*** AVAILABLE RECORDS Section Begins ***
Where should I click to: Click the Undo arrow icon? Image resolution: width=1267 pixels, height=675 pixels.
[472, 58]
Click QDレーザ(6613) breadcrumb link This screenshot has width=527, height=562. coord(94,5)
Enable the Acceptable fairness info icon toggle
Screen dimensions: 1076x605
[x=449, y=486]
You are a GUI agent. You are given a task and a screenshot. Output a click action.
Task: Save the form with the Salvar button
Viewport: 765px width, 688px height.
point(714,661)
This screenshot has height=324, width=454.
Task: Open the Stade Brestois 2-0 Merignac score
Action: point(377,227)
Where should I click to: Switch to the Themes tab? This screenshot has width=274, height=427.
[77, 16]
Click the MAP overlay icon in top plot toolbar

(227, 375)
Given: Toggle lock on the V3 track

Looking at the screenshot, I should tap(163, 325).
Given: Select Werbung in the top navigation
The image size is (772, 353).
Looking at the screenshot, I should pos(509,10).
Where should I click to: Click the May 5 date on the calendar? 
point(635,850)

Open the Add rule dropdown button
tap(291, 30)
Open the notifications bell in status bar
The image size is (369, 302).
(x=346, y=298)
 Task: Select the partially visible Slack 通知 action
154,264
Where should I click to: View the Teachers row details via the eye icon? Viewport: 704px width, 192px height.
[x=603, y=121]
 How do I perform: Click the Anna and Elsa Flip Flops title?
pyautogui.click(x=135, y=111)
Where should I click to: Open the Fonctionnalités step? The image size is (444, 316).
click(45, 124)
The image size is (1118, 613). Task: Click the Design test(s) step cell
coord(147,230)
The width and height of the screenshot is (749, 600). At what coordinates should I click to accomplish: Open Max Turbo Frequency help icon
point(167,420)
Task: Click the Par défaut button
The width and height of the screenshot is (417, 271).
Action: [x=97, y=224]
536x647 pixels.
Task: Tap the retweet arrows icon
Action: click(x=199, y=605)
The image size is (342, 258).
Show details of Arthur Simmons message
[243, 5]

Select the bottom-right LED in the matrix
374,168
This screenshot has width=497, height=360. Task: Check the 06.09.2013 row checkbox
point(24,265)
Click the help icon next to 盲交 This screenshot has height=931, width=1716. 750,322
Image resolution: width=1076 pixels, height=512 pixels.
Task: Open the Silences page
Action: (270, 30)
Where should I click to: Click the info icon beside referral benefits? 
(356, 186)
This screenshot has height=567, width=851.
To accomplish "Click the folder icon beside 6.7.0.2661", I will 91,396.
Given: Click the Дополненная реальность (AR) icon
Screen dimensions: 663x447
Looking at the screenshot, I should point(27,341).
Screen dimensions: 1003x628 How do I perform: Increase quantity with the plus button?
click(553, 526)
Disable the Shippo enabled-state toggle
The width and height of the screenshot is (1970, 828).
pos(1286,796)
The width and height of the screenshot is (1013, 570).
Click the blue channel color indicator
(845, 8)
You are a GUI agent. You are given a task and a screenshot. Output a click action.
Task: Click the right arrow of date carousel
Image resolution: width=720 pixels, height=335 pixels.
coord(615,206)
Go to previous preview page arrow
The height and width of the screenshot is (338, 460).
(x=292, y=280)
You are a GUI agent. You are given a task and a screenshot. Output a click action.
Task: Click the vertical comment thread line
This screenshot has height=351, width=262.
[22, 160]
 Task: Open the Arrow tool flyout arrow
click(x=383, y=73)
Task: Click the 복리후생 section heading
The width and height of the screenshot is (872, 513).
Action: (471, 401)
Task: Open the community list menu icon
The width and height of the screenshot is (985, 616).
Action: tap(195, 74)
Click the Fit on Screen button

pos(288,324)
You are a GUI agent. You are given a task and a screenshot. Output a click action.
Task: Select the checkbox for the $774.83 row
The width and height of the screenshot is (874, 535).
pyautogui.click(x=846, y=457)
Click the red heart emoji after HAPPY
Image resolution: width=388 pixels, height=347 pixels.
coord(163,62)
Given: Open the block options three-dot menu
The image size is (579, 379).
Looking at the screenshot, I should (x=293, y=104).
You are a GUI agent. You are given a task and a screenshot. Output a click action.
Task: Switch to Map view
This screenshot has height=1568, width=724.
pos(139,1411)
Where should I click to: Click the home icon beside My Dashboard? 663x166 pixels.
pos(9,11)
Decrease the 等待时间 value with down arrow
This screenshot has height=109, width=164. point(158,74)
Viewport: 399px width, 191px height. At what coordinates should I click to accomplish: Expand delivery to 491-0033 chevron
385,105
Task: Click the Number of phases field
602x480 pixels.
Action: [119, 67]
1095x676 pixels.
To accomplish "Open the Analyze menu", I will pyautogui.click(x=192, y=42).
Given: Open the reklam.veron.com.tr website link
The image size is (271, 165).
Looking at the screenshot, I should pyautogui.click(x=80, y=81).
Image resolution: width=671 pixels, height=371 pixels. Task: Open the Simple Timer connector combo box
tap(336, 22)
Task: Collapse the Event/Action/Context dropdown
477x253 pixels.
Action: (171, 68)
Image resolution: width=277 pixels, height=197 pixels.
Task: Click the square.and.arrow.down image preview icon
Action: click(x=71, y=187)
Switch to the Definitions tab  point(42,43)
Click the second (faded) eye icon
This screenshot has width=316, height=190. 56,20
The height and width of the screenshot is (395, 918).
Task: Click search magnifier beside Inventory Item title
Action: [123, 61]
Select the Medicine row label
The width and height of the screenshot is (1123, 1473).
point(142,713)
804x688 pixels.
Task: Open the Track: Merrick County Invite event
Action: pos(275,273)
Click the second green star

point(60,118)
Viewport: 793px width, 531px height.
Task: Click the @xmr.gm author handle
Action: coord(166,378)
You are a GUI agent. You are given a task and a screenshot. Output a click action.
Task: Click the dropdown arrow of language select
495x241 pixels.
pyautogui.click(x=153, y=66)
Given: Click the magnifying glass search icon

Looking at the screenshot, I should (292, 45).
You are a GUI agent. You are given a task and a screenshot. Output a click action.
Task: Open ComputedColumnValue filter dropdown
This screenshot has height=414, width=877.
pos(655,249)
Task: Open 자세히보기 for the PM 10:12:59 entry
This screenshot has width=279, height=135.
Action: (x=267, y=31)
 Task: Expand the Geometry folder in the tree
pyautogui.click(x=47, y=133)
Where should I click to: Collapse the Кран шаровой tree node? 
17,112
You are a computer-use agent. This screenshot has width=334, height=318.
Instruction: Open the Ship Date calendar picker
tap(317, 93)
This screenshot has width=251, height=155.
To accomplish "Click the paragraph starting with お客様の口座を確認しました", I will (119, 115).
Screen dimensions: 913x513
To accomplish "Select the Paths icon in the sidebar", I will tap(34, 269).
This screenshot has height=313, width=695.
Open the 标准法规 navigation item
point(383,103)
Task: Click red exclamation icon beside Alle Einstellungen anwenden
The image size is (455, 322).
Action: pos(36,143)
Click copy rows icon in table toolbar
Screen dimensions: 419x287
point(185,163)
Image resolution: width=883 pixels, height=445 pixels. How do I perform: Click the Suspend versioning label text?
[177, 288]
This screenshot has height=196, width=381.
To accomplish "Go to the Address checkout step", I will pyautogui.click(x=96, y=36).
*** AVAILABLE RECORDS Section Ends ***
Look through the listing, and copy each line that contains the word "menu".

RESPONSE TO THIS TASK:
Task: Open the community list menu icon
Given: Open the block options three-dot menu
To accomplish "Open the Analyze menu", I will pyautogui.click(x=192, y=42).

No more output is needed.